Exactly as written, output each of the entries below.

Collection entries
++++++++

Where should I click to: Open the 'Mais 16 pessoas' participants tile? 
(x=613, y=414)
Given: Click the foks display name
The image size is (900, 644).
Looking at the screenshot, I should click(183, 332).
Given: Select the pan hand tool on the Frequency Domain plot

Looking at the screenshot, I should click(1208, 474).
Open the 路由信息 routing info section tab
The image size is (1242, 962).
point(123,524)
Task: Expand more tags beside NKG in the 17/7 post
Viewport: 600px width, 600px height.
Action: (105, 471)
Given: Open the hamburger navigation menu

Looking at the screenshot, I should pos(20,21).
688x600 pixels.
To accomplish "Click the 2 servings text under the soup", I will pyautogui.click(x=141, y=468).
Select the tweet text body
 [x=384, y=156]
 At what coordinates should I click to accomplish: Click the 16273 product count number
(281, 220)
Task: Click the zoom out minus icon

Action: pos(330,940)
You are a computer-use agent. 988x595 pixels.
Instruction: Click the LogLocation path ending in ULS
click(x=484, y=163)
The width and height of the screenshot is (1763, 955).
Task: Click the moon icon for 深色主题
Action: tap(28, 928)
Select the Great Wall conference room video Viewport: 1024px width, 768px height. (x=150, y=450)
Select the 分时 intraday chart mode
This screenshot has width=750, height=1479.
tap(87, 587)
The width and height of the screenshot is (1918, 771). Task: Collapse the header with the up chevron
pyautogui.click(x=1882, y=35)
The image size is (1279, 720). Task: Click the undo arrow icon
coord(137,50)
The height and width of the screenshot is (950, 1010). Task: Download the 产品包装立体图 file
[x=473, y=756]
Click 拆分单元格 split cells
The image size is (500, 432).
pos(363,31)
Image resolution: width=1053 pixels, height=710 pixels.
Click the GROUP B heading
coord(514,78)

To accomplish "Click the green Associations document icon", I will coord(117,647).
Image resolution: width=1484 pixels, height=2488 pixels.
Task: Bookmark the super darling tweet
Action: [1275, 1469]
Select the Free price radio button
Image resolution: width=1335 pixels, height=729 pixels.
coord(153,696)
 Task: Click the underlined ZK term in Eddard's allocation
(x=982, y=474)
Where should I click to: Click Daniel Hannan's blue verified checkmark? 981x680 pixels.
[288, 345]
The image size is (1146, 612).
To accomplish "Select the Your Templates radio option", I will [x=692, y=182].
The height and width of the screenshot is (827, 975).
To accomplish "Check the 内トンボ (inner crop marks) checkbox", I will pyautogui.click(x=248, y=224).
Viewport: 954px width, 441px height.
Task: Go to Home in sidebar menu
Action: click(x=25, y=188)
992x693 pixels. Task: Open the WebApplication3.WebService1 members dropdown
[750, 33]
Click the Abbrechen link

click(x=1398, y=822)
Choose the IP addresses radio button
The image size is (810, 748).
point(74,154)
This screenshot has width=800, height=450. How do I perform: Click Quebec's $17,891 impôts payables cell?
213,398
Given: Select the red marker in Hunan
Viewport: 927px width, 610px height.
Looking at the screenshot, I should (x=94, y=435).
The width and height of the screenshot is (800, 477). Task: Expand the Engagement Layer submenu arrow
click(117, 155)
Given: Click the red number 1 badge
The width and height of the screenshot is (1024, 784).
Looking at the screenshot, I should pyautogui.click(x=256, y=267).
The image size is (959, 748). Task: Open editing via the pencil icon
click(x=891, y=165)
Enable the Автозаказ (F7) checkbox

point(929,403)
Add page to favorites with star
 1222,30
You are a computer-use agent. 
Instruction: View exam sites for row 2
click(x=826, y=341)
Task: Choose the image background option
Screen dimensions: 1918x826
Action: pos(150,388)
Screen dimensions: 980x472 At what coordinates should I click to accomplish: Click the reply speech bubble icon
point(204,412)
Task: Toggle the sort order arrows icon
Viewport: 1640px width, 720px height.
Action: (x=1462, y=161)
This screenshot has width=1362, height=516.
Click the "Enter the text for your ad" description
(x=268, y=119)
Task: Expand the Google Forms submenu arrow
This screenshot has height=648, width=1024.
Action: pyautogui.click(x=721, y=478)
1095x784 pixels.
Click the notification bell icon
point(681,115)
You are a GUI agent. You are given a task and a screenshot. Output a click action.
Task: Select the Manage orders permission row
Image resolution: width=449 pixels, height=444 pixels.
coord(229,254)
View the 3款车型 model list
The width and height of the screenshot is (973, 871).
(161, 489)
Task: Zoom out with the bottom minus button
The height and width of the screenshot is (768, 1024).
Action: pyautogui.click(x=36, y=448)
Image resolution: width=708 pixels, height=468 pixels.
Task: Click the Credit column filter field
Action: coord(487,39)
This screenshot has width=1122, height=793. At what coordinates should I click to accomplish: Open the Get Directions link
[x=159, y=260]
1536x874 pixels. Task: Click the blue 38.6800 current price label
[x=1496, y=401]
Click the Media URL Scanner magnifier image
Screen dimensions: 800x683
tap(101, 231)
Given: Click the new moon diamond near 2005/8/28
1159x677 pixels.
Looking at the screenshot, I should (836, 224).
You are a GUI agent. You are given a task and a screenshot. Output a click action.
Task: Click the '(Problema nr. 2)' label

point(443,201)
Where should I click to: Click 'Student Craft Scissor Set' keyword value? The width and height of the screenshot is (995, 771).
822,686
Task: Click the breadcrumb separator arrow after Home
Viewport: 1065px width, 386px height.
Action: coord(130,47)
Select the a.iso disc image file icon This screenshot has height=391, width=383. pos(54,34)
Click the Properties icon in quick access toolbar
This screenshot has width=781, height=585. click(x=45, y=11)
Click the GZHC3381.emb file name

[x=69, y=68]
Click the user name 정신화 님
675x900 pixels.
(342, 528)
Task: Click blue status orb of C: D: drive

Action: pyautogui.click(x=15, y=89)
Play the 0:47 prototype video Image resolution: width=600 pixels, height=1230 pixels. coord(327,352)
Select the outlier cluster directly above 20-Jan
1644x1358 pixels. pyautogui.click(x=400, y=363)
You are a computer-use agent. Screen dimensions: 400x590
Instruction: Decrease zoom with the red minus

++++++++

→ WRITTEN SOLUTION:
Where should I click to: Open the 'Mais 16 pessoas' participants tile? 
(x=613, y=414)
Given: Click the foks display name
The image size is (900, 644).
Looking at the screenshot, I should click(183, 332).
Given: Select the pan hand tool on the Frequency Domain plot

Looking at the screenshot, I should click(1208, 474).
Open the 路由信息 routing info section tab
The image size is (1242, 962).
point(123,524)
Task: Expand more tags beside NKG in the 17/7 post
Viewport: 600px width, 600px height.
Action: (105, 471)
Given: Open the hamburger navigation menu

Looking at the screenshot, I should pos(20,21).
688x600 pixels.
To accomplish "Click the 2 servings text under the soup", I will pyautogui.click(x=141, y=468).
Select the tweet text body
 [x=384, y=156]
 At what coordinates should I click to accomplish: Click the 16273 product count number
(281, 220)
Task: Click the zoom out minus icon

Action: pos(330,940)
You are a computer-use agent. 988x595 pixels.
Instruction: Click the LogLocation path ending in ULS
click(x=484, y=163)
The width and height of the screenshot is (1763, 955).
Task: Click the moon icon for 深色主题
Action: tap(28, 928)
Select the Great Wall conference room video Viewport: 1024px width, 768px height. (x=150, y=450)
Select the 分时 intraday chart mode
This screenshot has width=750, height=1479.
tap(87, 587)
The width and height of the screenshot is (1918, 771). Task: Collapse the header with the up chevron
pyautogui.click(x=1882, y=35)
The image size is (1279, 720). Task: Click the undo arrow icon
coord(137,50)
The height and width of the screenshot is (950, 1010). Task: Download the 产品包装立体图 file
[x=473, y=756]
Click 拆分单元格 split cells
The image size is (500, 432).
pos(363,31)
Image resolution: width=1053 pixels, height=710 pixels.
Click the GROUP B heading
coord(514,78)

To accomplish "Click the green Associations document icon", I will coord(117,647).
Image resolution: width=1484 pixels, height=2488 pixels.
Task: Bookmark the super darling tweet
Action: [1275, 1469]
Select the Free price radio button
Image resolution: width=1335 pixels, height=729 pixels.
coord(153,696)
 Task: Click the underlined ZK term in Eddard's allocation
(x=982, y=474)
Where should I click to: Click Daniel Hannan's blue verified checkmark? 981x680 pixels.
[288, 345]
The image size is (1146, 612).
To accomplish "Select the Your Templates radio option", I will [x=692, y=182].
The height and width of the screenshot is (827, 975).
To accomplish "Check the 内トンボ (inner crop marks) checkbox", I will pyautogui.click(x=248, y=224).
Viewport: 954px width, 441px height.
Task: Go to Home in sidebar menu
Action: click(x=25, y=188)
992x693 pixels. Task: Open the WebApplication3.WebService1 members dropdown
[750, 33]
Click the Abbrechen link

click(x=1398, y=822)
Choose the IP addresses radio button
The image size is (810, 748).
point(74,154)
This screenshot has width=800, height=450. How do I perform: Click Quebec's $17,891 impôts payables cell?
213,398
Given: Select the red marker in Hunan
Viewport: 927px width, 610px height.
Looking at the screenshot, I should (x=94, y=435).
The width and height of the screenshot is (800, 477). Task: Expand the Engagement Layer submenu arrow
click(117, 155)
Given: Click the red number 1 badge
The width and height of the screenshot is (1024, 784).
Looking at the screenshot, I should pyautogui.click(x=256, y=267).
The image size is (959, 748). Task: Open editing via the pencil icon
click(x=891, y=165)
Enable the Автозаказ (F7) checkbox

point(929,403)
Add page to favorites with star
 1222,30
You are a computer-use agent. 
Instruction: View exam sites for row 2
click(x=826, y=341)
Task: Choose the image background option
Screen dimensions: 1918x826
Action: pos(150,388)
Screen dimensions: 980x472 At what coordinates should I click to accomplish: Click the reply speech bubble icon
point(204,412)
Task: Toggle the sort order arrows icon
Viewport: 1640px width, 720px height.
Action: (x=1462, y=161)
This screenshot has width=1362, height=516.
Click the "Enter the text for your ad" description
(x=268, y=119)
Task: Expand the Google Forms submenu arrow
This screenshot has height=648, width=1024.
Action: pyautogui.click(x=721, y=478)
1095x784 pixels.
Click the notification bell icon
point(681,115)
You are a GUI agent. You are given a task and a screenshot. Output a click action.
Task: Select the Manage orders permission row
Image resolution: width=449 pixels, height=444 pixels.
coord(229,254)
View the 3款车型 model list
The width and height of the screenshot is (973, 871).
(161, 489)
Task: Zoom out with the bottom minus button
The height and width of the screenshot is (768, 1024).
Action: pyautogui.click(x=36, y=448)
Image resolution: width=708 pixels, height=468 pixels.
Task: Click the Credit column filter field
Action: coord(487,39)
This screenshot has width=1122, height=793. At what coordinates should I click to accomplish: Open the Get Directions link
[x=159, y=260]
1536x874 pixels. Task: Click the blue 38.6800 current price label
[x=1496, y=401]
Click the Media URL Scanner magnifier image
Screen dimensions: 800x683
tap(101, 231)
Given: Click the new moon diamond near 2005/8/28
1159x677 pixels.
Looking at the screenshot, I should (836, 224).
You are a GUI agent. You are given a task and a screenshot. Output a click action.
Task: Click the '(Problema nr. 2)' label

point(443,201)
Where should I click to: Click 'Student Craft Scissor Set' keyword value? The width and height of the screenshot is (995, 771).
822,686
Task: Click the breadcrumb separator arrow after Home
Viewport: 1065px width, 386px height.
Action: coord(130,47)
Select the a.iso disc image file icon This screenshot has height=391, width=383. pos(54,34)
Click the Properties icon in quick access toolbar
This screenshot has width=781, height=585. click(x=45, y=11)
Click the GZHC3381.emb file name

[x=69, y=68]
Click the user name 정신화 님
675x900 pixels.
(342, 528)
Task: Click blue status orb of C: D: drive

Action: pyautogui.click(x=15, y=89)
Play the 0:47 prototype video Image resolution: width=600 pixels, height=1230 pixels. coord(327,352)
Select the outlier cluster directly above 20-Jan
1644x1358 pixels. pyautogui.click(x=400, y=363)
You are a computer-use agent. Screen dimensions: 400x590
Instruction: Decrease zoom with the red minus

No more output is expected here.